No es la primera ni la última vez que la humanidad deberá enfrentarse a catástrofes naturales de todo orden. Más aún, el ser humano se ha construido a sí mismo en una tensión permanente con la naturaleza. Todo triunfo civilizatorio del mundo humano pareciera implicar el retroceso del mundo natural. Más progreso buscamos; más control necesitamos sobre la naturaleza: conocer las causas de sus fenómenos y ver en ella una fuente inagotable de recursos, utilidades y bienes de consumo. La pandemia, sin embargo, ha traído el silencio frente al incansable ruido de la modernidad como una oportunidad: no solo para que el puma baje de la montaña al silencio de la ciudad, sino también para que nosotros, los habitantes de esas ciudades, podamos aprovechar ese silencio para pensar cuáles han sido nuestros reales logros y fracasos como humanidad.

El silencio es también una invitación abierta a una reflexión libre del discurso unidimensional de las ciencias económicas y una política vaciada de sentido público.

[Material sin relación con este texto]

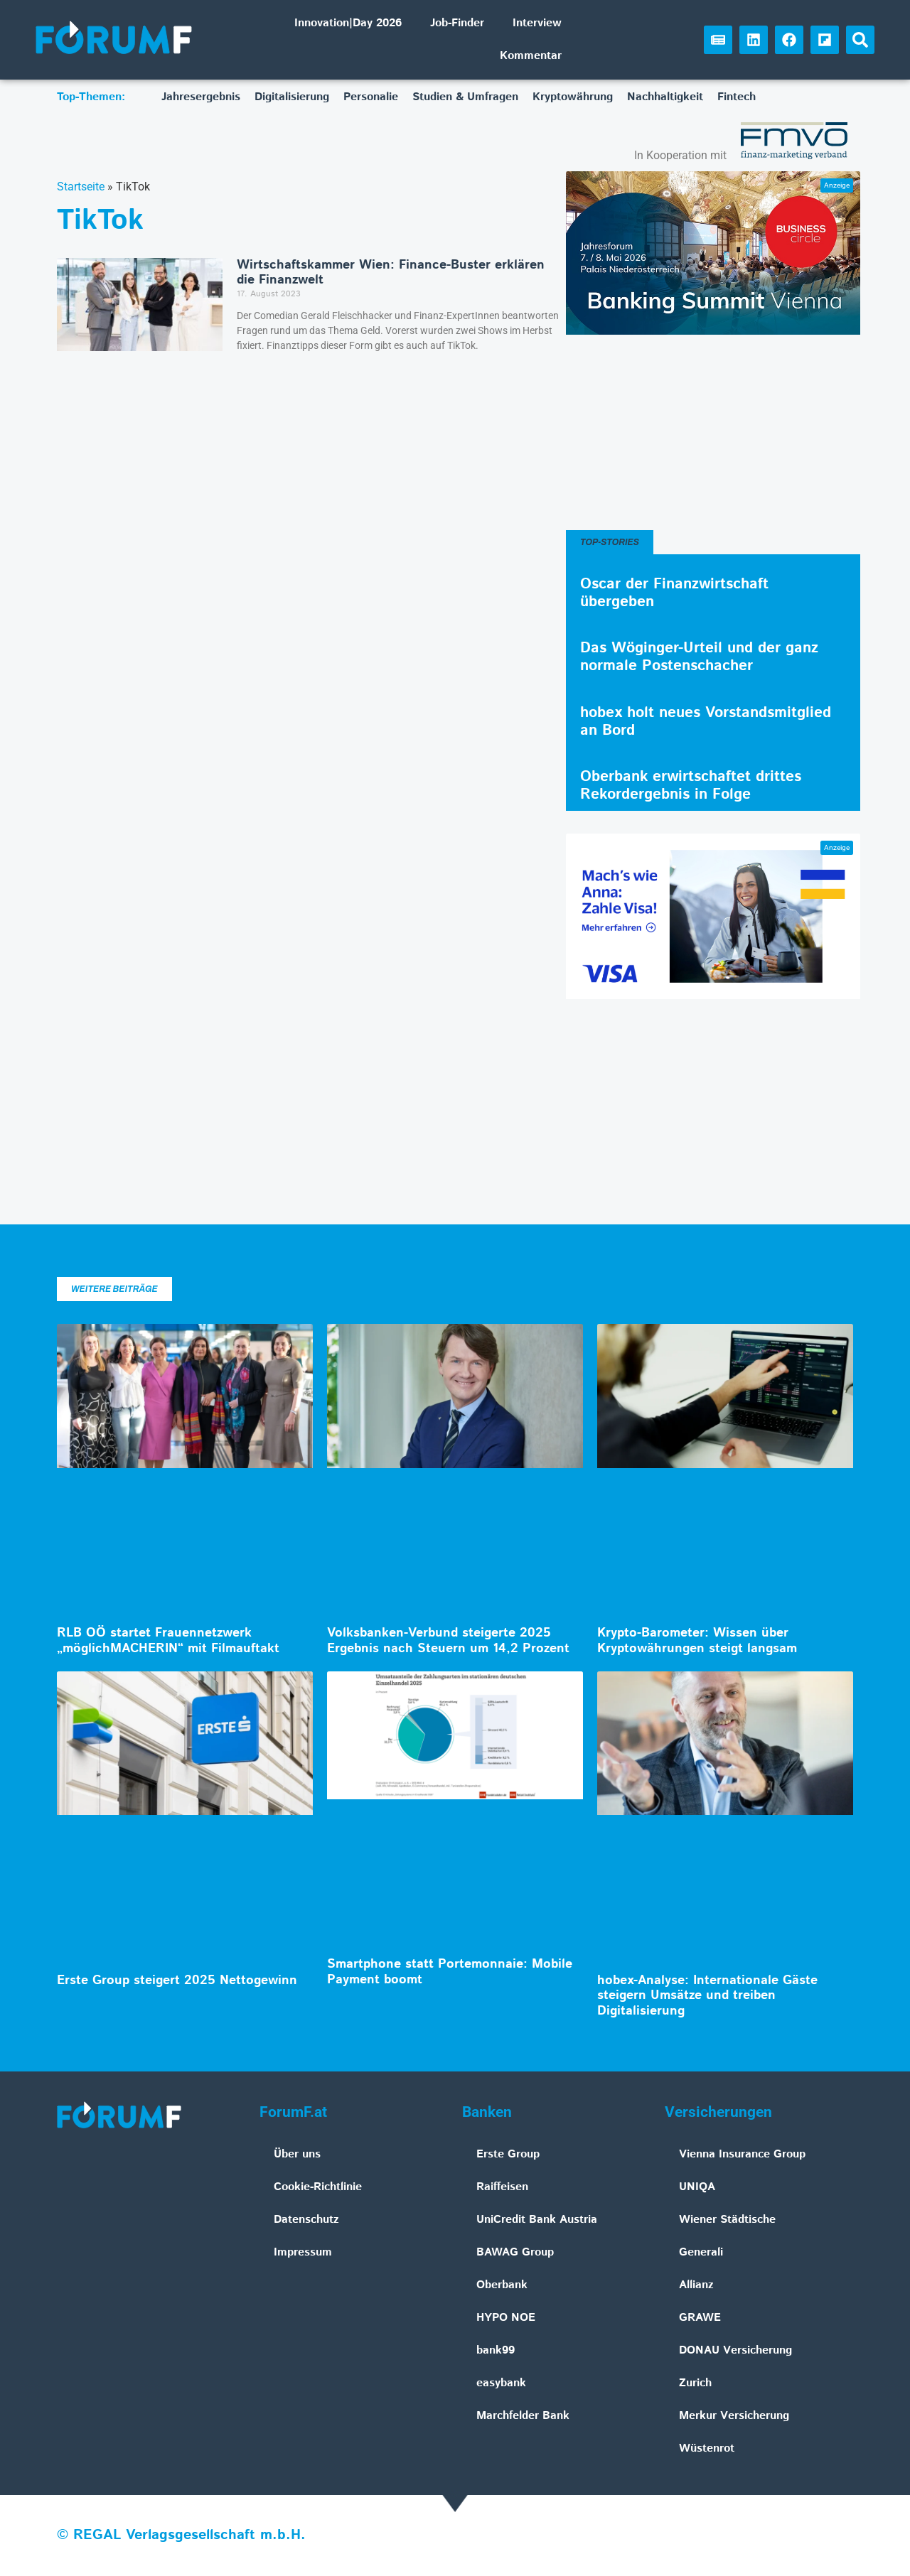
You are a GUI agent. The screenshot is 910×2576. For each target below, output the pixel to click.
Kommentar (531, 56)
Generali (701, 2252)
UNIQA (697, 2187)
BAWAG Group (515, 2252)
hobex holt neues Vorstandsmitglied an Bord (705, 721)
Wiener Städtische (727, 2219)
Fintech (736, 97)
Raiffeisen (502, 2187)
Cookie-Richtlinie (318, 2187)
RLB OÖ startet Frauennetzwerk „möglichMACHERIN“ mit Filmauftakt (168, 1641)
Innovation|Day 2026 (348, 23)
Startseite (81, 186)
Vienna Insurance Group (742, 2154)
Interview (537, 23)
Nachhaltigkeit (665, 97)
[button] (860, 40)
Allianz (696, 2285)
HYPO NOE (505, 2318)
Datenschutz (306, 2219)
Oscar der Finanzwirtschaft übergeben (674, 593)
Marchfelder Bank (522, 2416)
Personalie (370, 97)
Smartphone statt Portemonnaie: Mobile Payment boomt (449, 1972)
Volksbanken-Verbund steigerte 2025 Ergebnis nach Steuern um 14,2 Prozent (448, 1641)
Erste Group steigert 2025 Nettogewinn (177, 1980)
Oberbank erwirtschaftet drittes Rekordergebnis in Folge (690, 785)
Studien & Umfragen (465, 97)
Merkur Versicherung (734, 2416)
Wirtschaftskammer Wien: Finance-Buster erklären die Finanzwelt (391, 273)
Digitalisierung (292, 97)
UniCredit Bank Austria (536, 2219)
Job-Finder (457, 23)
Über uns (297, 2154)
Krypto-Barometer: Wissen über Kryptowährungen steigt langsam (697, 1641)
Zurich (695, 2383)
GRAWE (700, 2318)
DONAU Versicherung (735, 2350)
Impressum (303, 2252)
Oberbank (502, 2285)
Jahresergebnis (200, 97)
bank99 (495, 2350)
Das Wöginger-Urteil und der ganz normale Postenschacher (699, 657)
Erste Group (508, 2154)
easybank (501, 2383)
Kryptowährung (572, 97)
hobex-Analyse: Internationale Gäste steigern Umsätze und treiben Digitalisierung (707, 1995)
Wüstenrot (706, 2448)
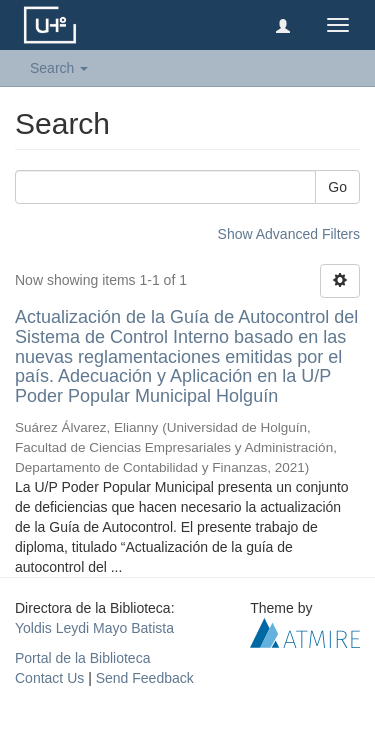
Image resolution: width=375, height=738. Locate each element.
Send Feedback (145, 678)
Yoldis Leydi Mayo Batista (94, 628)
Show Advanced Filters (289, 234)
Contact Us (49, 678)
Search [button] (59, 68)
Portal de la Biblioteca (82, 658)
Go (337, 187)
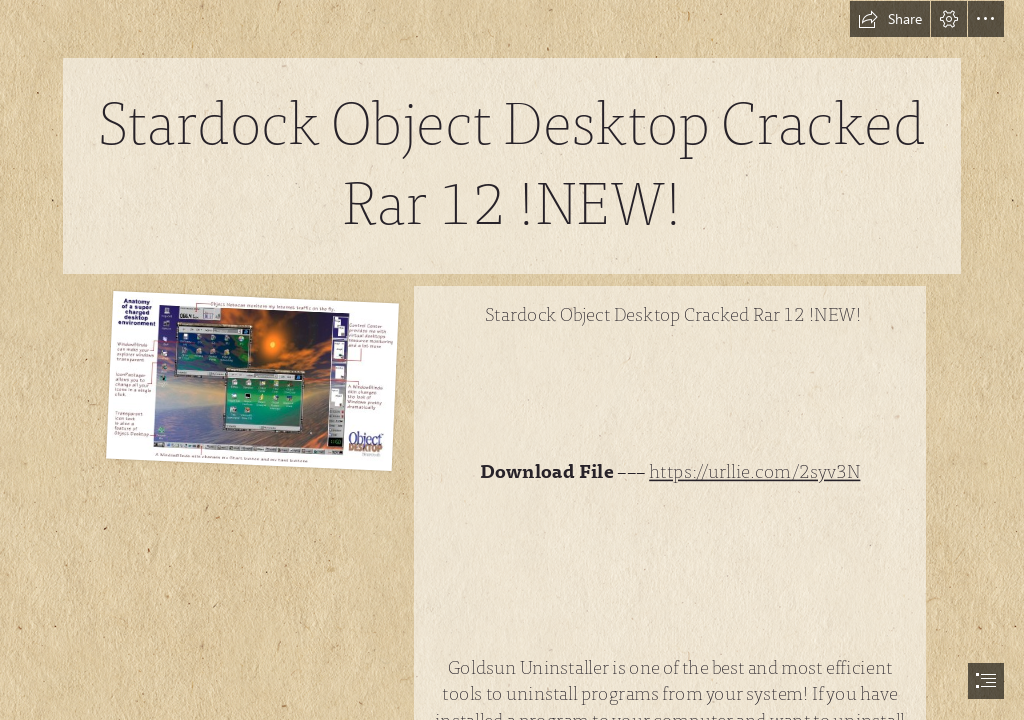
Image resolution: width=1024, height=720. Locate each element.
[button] (890, 19)
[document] (512, 360)
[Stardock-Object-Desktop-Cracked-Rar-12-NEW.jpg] (250, 379)
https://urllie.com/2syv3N (755, 472)
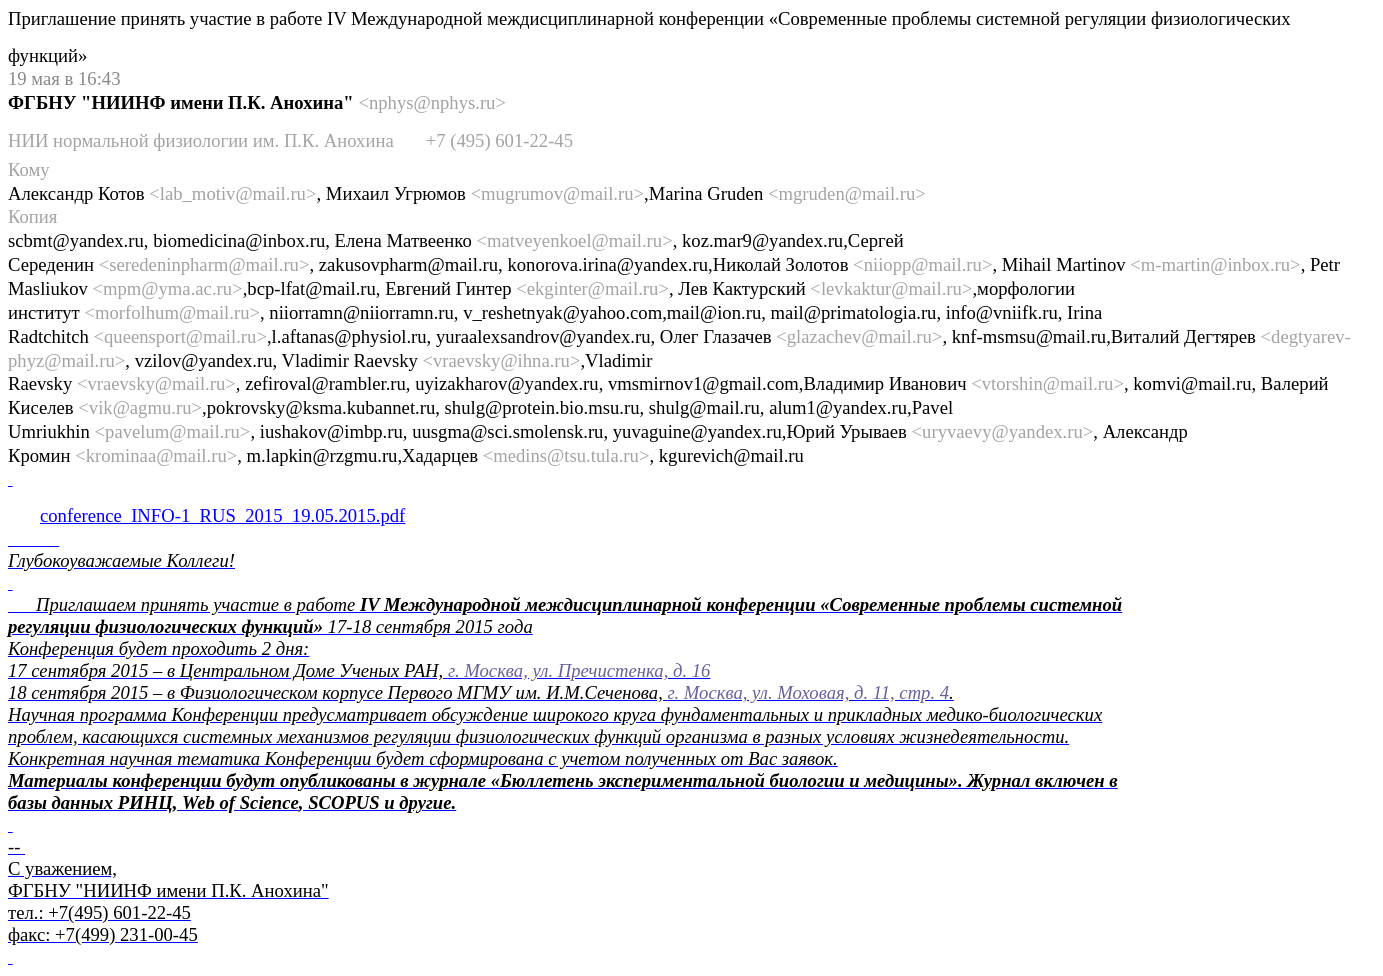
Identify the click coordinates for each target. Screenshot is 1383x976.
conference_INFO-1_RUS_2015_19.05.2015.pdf (222, 515)
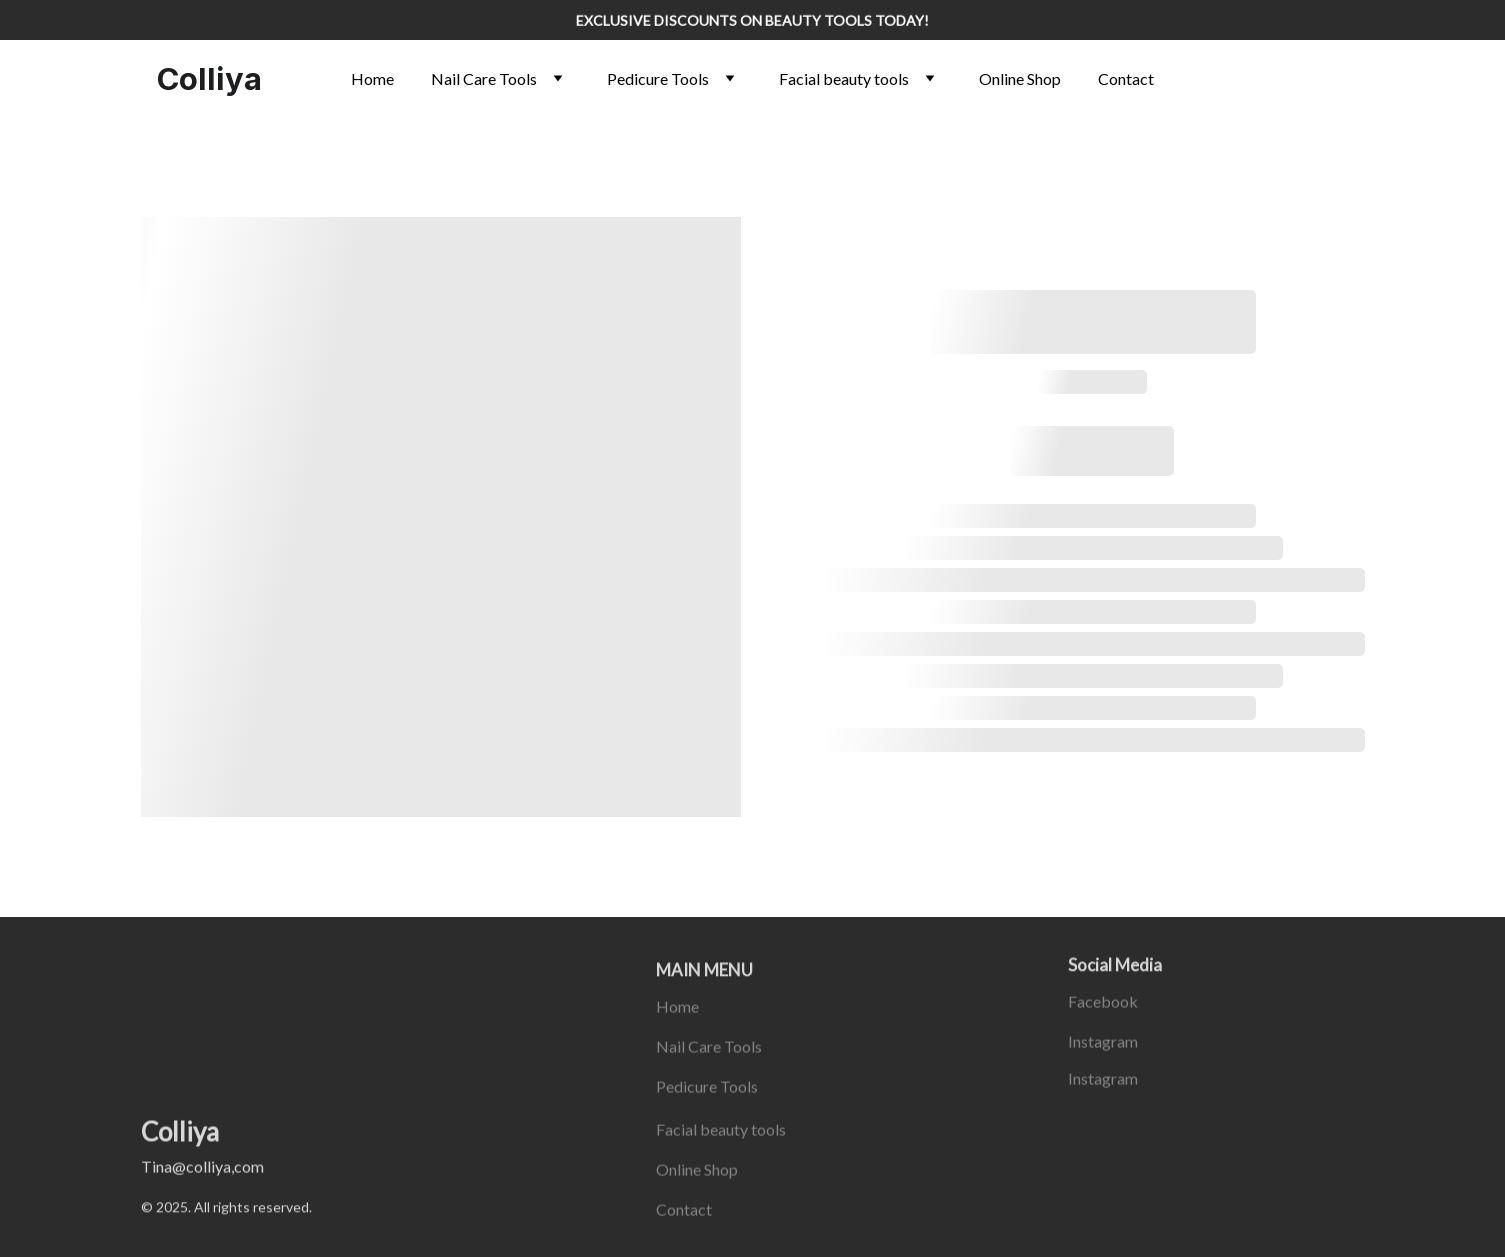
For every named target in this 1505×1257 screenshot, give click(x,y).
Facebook (1103, 1003)
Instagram (1103, 1043)
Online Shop (1020, 78)
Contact (1126, 78)
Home (372, 78)
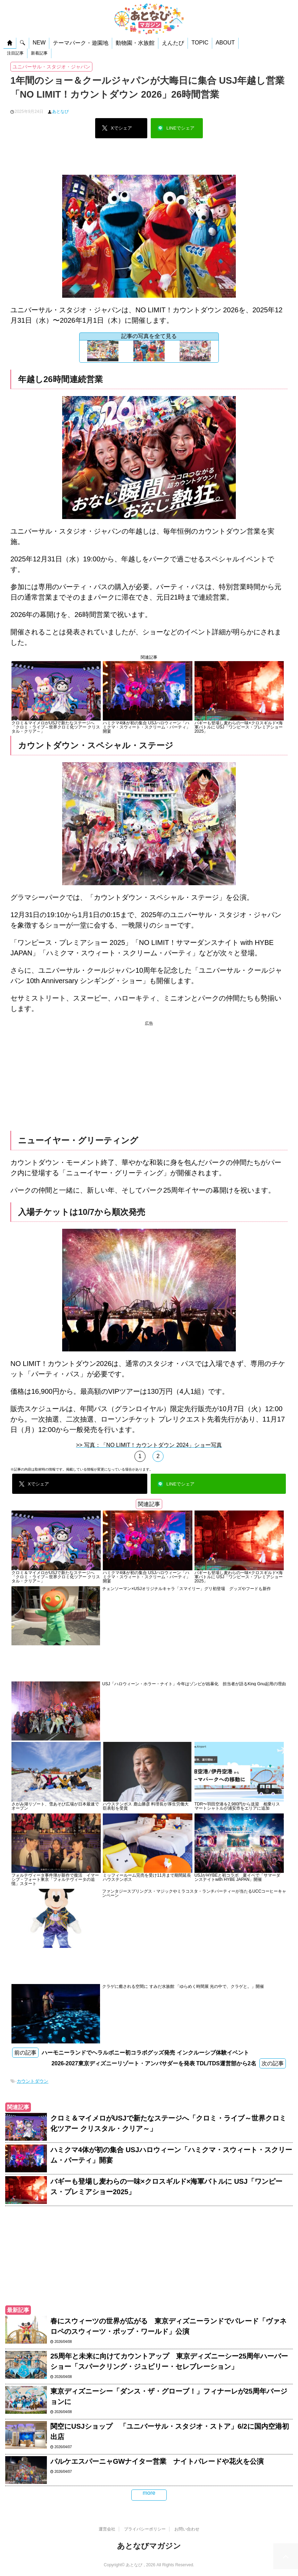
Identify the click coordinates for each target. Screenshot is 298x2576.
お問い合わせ (186, 2528)
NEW (39, 43)
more (149, 2493)
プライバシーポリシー (145, 2528)
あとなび (60, 111)
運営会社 (107, 2528)
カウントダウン (32, 2081)
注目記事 (15, 53)
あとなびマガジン (149, 2545)
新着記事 (39, 53)
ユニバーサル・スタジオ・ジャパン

La historia de una pandemia necesita ser contada desde todos los relatos posibles incluyendo sus pequeñas cotidianidades. No obstante, ante la urgencia de hablar por hablar, decir algo importante, o entregar explicaciones acabadas y definitivas sobre lo que acontece, quizás simplemente podemos partir escuchando lo que el silencio del confinamiento saca a la luz. Antes de la llegada de la pandemia, la sociedad ya estaba enferma; la naturaleza solamente ha expuesto las injusticias e inequidades que se ocultaban en el ruido del mundo humano. El virus no tiene una ideología más que la inclinación, como todo en la naturaleza, de reproducirse y sobrevivir. Sin embargo, la respuesta humana ante la peste sí es ideológica y determina los compromisos éticos que estamos dispuestos a tomar con la humanidad.

El silencio es sobre todo una esperanza incierta (como toda esperanza) de una oportunidad de trasformación y cambio. El estallido social en Chile sigue resonando soterradamente con el silencio que trae la peste. Y, probablemente, gracias a este largo silencio, su explosión se escuchará con más fuerza y claridad que antes ante un sistema político y económico donde la ética y un sentido de humanidad están ausentes. Kafka, en sintonía con esta reflexión, nos regala una imagen literaria hermosa e inquietante: “Las sirenas disponen de un arma todavía más fatídica que su canto: su silencio. Y aunque es difícil imaginar que alguien pueda romper el encanto de su voz, es seguro que el encanto de su silencio siempre pervivirá”.

 

“Las opiniones vertidas en esta columna son de exclusiva responsabilidad de quienes las emiten y no representan necesariamente el pensamiento de la Universidad Católica del Maule”.